» Excerpt from a dataset
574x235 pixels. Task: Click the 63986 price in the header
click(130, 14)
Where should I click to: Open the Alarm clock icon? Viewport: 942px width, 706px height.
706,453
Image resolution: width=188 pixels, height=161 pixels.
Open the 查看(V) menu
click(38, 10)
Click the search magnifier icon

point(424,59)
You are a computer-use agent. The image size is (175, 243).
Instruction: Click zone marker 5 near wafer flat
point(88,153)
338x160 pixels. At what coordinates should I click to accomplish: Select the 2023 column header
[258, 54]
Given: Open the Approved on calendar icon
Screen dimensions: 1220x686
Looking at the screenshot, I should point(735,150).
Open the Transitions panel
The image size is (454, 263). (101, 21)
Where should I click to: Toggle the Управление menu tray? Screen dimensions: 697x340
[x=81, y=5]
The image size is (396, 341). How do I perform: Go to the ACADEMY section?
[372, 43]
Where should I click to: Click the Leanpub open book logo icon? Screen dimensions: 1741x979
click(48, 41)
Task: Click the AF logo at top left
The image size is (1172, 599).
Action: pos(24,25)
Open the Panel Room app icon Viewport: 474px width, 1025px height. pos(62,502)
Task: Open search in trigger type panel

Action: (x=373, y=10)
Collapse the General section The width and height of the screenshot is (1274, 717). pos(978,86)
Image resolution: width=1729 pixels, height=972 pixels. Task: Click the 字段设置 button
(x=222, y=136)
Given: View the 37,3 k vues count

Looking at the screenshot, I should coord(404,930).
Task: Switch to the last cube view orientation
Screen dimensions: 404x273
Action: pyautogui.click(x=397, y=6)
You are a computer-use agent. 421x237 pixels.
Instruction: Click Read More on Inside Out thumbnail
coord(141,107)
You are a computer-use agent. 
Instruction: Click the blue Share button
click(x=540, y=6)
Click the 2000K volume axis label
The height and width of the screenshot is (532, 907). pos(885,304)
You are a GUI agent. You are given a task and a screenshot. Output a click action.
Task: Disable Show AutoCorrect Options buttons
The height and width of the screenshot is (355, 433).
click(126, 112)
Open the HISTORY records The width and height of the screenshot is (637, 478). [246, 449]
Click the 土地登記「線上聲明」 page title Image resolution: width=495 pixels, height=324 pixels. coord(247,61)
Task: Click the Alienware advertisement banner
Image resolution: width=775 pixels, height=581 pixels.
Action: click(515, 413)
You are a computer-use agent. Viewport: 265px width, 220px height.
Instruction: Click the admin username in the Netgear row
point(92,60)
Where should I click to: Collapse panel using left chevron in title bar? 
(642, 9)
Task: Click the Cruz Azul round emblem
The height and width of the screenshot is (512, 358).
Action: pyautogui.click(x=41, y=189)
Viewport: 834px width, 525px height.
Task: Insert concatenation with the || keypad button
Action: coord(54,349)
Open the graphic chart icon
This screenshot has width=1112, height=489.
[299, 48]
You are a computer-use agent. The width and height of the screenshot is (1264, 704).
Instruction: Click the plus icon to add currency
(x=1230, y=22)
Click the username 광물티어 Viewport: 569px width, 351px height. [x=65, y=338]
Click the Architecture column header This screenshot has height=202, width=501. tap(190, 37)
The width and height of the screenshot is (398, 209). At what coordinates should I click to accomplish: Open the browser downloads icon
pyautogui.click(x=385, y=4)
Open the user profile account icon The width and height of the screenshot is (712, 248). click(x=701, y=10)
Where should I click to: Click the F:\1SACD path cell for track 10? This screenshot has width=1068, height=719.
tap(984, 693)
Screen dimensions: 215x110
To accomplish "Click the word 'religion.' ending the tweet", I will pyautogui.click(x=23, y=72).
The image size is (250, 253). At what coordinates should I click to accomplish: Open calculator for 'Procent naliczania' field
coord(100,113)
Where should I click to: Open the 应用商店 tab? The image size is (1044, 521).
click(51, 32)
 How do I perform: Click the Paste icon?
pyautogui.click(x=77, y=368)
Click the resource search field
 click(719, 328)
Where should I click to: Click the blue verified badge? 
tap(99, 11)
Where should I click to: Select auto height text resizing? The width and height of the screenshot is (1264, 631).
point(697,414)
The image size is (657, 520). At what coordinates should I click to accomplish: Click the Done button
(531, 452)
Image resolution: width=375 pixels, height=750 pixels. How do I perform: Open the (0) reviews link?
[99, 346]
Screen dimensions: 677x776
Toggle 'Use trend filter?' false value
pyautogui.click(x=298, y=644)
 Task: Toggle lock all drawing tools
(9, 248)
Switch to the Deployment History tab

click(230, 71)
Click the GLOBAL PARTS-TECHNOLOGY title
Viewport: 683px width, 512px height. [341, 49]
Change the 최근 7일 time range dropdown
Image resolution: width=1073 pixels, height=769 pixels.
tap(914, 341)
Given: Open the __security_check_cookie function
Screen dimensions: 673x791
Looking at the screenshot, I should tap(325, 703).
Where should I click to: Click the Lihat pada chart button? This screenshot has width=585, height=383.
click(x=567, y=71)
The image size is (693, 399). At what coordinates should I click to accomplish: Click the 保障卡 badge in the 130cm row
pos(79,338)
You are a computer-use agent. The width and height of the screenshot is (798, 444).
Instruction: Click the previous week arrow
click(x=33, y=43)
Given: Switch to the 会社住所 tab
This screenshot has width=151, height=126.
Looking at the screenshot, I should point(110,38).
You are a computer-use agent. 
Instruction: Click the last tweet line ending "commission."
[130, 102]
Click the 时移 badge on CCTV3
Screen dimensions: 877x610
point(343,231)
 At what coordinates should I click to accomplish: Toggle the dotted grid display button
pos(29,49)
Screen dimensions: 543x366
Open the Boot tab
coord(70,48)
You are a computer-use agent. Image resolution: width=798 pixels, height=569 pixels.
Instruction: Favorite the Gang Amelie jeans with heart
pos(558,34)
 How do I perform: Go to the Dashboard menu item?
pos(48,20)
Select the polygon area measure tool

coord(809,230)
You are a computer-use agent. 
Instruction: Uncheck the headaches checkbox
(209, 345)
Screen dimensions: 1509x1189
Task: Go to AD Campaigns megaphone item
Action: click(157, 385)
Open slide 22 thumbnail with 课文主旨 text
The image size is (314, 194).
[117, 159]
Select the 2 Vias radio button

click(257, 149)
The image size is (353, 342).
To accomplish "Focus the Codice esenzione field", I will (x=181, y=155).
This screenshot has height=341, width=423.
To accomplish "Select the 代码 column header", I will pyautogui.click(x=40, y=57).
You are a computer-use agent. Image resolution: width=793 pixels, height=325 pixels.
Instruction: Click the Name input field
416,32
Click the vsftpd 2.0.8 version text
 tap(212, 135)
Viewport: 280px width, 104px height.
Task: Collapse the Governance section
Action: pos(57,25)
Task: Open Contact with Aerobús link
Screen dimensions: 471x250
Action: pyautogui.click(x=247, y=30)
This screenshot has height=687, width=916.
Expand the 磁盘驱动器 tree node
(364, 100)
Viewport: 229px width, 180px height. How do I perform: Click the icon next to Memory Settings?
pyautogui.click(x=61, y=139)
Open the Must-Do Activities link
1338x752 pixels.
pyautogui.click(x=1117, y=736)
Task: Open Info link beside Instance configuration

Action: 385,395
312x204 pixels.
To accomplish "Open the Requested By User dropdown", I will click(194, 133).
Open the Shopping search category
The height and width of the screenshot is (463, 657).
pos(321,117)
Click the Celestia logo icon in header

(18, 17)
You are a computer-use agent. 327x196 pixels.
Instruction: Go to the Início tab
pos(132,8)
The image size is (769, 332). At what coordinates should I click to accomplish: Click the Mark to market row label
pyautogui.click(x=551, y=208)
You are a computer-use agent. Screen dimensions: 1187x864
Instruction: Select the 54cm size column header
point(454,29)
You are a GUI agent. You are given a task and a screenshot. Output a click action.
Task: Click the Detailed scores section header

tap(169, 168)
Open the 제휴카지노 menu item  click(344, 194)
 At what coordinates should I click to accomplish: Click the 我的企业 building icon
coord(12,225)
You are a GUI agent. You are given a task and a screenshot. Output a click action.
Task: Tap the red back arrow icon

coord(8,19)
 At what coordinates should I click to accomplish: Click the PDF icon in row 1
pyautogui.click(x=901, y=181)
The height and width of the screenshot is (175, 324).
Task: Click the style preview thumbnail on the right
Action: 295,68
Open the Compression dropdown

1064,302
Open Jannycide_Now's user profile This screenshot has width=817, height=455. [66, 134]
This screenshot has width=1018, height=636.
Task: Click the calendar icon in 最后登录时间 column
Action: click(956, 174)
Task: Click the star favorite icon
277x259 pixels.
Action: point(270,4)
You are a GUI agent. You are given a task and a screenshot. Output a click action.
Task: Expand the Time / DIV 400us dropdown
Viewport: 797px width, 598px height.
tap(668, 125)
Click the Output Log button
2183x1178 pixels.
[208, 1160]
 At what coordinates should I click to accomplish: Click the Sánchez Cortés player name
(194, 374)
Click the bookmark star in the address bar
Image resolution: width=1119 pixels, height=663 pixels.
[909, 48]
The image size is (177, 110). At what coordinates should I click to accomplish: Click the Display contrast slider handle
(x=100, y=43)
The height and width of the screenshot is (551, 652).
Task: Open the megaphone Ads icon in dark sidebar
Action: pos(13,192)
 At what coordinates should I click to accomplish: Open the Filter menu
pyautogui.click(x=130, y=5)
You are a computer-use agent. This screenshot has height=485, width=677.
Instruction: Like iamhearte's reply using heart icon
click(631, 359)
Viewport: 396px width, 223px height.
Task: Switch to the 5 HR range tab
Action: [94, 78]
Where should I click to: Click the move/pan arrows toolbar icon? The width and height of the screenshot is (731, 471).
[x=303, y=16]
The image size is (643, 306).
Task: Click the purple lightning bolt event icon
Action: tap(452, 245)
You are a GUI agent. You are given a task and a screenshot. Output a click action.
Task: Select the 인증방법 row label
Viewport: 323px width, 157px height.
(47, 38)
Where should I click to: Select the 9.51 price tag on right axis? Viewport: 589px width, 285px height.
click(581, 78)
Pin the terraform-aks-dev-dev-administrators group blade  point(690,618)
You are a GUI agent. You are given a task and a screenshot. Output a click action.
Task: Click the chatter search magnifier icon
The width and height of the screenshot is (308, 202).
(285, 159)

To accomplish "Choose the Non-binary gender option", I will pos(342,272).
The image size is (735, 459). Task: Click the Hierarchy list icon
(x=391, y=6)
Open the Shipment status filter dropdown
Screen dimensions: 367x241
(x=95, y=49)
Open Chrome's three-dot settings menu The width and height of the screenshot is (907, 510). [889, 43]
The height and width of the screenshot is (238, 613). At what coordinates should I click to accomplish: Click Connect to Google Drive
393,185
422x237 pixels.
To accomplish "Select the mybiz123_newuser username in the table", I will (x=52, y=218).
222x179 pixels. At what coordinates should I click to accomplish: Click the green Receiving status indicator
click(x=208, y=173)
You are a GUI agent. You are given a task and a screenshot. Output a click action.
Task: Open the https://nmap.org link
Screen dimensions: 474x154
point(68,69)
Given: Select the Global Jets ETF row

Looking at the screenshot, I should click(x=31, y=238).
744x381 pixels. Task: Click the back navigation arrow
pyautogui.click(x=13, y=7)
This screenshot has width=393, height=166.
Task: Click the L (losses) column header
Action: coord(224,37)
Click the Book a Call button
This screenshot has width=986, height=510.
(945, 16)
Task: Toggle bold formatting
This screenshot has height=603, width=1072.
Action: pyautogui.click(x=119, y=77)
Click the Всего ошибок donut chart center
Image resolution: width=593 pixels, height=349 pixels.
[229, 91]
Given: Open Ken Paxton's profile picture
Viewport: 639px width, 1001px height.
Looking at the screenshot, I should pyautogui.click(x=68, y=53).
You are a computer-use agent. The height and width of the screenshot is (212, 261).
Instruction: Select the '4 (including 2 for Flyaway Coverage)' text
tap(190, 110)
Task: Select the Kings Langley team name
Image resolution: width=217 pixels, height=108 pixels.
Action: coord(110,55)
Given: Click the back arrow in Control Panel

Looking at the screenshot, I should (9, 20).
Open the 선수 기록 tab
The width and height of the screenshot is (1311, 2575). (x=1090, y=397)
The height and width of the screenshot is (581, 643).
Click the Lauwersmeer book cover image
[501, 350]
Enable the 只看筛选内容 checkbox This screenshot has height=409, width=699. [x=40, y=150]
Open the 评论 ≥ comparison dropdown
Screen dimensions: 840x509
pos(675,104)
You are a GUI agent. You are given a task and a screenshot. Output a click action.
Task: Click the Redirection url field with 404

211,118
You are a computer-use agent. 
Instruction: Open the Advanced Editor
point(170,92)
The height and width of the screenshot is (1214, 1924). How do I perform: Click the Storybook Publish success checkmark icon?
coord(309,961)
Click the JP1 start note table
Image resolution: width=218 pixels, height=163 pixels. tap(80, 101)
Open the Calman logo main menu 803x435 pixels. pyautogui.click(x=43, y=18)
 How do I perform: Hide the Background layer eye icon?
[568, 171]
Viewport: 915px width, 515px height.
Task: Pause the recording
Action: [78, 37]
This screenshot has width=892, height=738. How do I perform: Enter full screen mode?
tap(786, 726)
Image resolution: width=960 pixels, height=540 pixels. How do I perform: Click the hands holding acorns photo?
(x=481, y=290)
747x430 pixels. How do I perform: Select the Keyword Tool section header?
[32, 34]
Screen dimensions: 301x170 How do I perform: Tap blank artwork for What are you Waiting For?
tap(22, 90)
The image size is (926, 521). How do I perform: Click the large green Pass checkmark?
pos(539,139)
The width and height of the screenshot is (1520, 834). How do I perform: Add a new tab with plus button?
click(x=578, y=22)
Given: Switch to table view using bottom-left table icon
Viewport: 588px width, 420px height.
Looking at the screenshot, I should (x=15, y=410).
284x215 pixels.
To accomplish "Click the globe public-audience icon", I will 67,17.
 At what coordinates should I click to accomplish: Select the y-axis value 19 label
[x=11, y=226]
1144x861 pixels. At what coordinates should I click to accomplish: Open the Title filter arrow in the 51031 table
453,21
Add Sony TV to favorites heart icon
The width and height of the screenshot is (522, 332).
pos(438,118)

» GIVEN EXERCISE
Write out everything from the line containing "The width and height of the screenshot is (398, 209)." down to the line containing "will pyautogui.click(x=23, y=72).", swapping "icon" for "button" and leaving all else as it is.

» RESULT OF THE EXERCISE
The width and height of the screenshot is (398, 209). At what coordinates should I click to accomplish: Open the browser downloads button
pyautogui.click(x=385, y=4)
Open the user profile account button The width and height of the screenshot is (712, 248). click(x=701, y=10)
Where should I click to: Click the F:\1SACD path cell for track 10? This screenshot has width=1068, height=719.
tap(984, 693)
Screen dimensions: 215x110
To accomplish "Click the word 'religion.' ending the tweet", I will pyautogui.click(x=23, y=72).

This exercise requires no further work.